Keep Filming Toronto Police – it's Your Civic Duty
There’s cellphone video making the rounds out of Toronto of the violent arrest of a man laying motionless in the street, several police officers standing over him, including one officer who is kicking at the man's body multiple times. The same officer can be seen and heard firing off a Taser, twice. "Stop resisting! he shouts, his demand seeming to fall on semi-conscious ears of the man on the ground, who is still not moving.
This was the scene that ensued when Toronto police were called to detain a suspect after a spitting incident at Seaton House who has since been identified as 45-year-old Andrew Henry of no fixed address. He is facing nine charges, including allegedly assaulting a police officer.
After footage of Henry's arrest hit the local news cycle, Toronto police Chief Mark Saunders told CityNews that there would be a "thorough investigation," including of threats made by one officer against Waseem Khan, the man who was filming the incident. (Khan has since filed a formal complaint with the Office of the Independent Police Review Director)

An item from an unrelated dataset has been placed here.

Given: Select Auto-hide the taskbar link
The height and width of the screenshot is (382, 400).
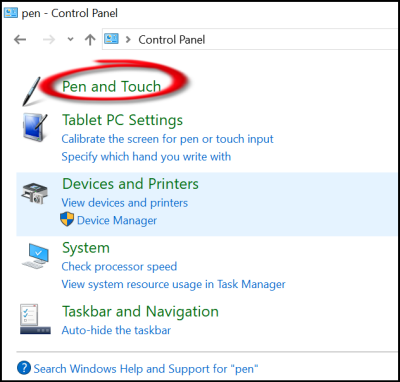Looking at the screenshot, I should click(x=116, y=330).
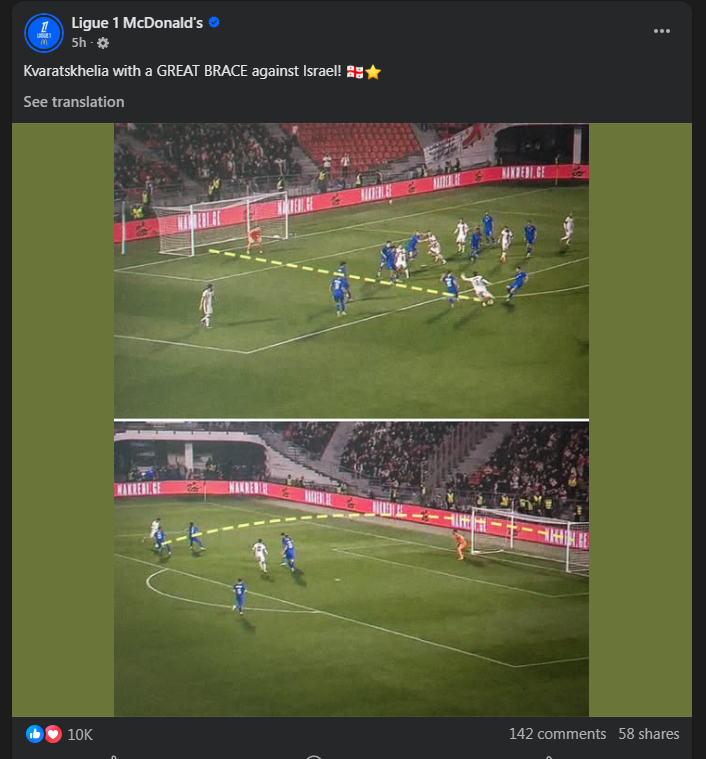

Would there have been a Toronto police investigation at all if Khan had not brought out his camera that day?
It's doubtful knowing what we know of these kinds of police encounters – which happen far too frequently – and the current state of police and Black community relations.
For many Black and racialized men in Toronto, the possibility of a bad encounter with police is one fateful misstep away. Visible minorities both men and women find themselves stopped by police while using transit, while running errands or even walking through their own neighborhood.
"At 12 years old was my first encounter with the police," Randell Adjei tells NOW Magazine.
Adjei is a young entrepreneur and founder of RISE Edutainment, an arts organization that began as a monthly poetry slam and has featured the work of more than 2,000 local artists. But this wasn't always the case.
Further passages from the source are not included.